Retail Curse Broken?
It has been the most vexing of retail spaces...until now.
To say that the underground retail space at 520 East Cooper Ave. has defied success would be an understatement. Its 4,000 subterranean square feet have vanquished many a restaurant, most recently Texas Red’s Barbecue, and the space sat empty for most of this past winter and spring. But in June, at long last, Aspen’s most longstanding retail curse appeared broken—or at least outsmarted.
Peter Fornell, who manages the building for the LLC that recently purchased it, has tastefully divided the cavernous locale into five smaller spaces and renamed it Fat City Plaza. Less square footage means lower overhead, which has led to four instances of local entrepreneurship. In the smallest space (271 sq. ft.), Kathryn Penn and Siam Castillo launched Kathryn Castillo, which sells the pair’s reasonably priced handmade crystal, pearl and semiprecious-stone jewelry.

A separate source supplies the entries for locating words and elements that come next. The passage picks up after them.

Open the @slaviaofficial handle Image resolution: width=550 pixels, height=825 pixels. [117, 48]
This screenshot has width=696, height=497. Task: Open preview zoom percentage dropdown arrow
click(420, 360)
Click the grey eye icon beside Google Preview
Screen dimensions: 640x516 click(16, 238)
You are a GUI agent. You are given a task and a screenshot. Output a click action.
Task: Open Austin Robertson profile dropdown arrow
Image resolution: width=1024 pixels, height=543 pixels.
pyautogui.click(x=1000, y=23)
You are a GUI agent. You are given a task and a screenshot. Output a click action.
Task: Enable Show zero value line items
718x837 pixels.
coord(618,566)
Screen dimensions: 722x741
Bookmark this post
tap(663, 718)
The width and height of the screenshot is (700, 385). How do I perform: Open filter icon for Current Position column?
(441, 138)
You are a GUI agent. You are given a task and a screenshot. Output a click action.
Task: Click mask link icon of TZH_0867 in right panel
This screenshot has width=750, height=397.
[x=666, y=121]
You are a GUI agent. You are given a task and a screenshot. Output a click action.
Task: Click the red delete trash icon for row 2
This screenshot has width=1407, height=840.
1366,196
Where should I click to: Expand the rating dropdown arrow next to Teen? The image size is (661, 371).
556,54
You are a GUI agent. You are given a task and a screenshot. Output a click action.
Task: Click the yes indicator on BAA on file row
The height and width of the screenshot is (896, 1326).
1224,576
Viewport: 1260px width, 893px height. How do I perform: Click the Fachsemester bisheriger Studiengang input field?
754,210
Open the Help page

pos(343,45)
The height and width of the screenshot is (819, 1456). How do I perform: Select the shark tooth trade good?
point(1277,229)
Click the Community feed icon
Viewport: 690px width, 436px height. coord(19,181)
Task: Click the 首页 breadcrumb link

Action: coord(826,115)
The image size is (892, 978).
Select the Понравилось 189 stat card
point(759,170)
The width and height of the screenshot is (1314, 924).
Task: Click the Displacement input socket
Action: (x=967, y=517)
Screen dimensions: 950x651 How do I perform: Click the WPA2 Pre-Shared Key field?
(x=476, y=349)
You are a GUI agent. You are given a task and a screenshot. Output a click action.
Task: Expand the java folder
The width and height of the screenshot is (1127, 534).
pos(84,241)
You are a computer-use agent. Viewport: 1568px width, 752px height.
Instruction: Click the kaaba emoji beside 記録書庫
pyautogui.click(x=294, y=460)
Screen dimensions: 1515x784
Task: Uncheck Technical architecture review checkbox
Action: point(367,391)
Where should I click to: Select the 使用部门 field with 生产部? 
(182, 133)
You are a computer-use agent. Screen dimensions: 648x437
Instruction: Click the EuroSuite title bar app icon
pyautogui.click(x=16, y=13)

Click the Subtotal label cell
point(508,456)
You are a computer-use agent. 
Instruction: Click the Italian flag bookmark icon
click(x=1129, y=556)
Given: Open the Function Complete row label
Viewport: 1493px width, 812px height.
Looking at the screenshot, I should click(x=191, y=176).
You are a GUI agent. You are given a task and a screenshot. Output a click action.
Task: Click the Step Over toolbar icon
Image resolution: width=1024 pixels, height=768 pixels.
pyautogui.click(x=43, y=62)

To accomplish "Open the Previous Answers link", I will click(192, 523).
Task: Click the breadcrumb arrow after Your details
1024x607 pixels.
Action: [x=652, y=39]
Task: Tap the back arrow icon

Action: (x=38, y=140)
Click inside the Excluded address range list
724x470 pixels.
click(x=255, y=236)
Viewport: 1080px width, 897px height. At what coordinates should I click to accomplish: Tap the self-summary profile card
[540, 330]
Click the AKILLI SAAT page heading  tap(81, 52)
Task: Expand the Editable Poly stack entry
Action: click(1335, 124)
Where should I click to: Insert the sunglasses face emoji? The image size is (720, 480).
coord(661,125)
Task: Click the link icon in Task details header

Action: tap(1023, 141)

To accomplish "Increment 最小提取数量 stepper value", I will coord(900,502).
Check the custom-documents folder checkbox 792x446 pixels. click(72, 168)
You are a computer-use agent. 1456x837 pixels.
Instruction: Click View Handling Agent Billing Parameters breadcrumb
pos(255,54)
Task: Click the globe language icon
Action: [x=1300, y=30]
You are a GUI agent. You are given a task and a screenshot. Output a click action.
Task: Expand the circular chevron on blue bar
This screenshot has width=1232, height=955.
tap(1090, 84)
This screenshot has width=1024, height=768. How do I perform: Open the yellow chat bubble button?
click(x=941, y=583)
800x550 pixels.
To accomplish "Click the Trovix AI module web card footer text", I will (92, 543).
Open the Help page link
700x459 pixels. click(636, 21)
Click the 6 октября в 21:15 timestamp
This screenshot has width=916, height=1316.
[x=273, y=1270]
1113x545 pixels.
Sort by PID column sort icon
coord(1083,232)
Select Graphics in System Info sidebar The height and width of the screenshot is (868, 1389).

Kali’s Denim—and its tops, dresses, fashion denim and accessories—came next and was soon followed by Noodles by Kenichi, an affordable lunch spot run by the talents behind Kenichi and Bad Billy’s. (One of their noodle bowls is pictured above.) Town buzzed for months when word leaked of the possible fourth occupant: a consumer electronics store focusing on green technology that might also sell—and the store’s owner is being necessarily coy here—certain products starting with “i”.
Fornell is in no rush to fill the fifth space, but he will say this about Fat City Plaza’s present and the future: “A local Aspen person will be able to afford something in all five of these shops.” You won’t hear us curse that.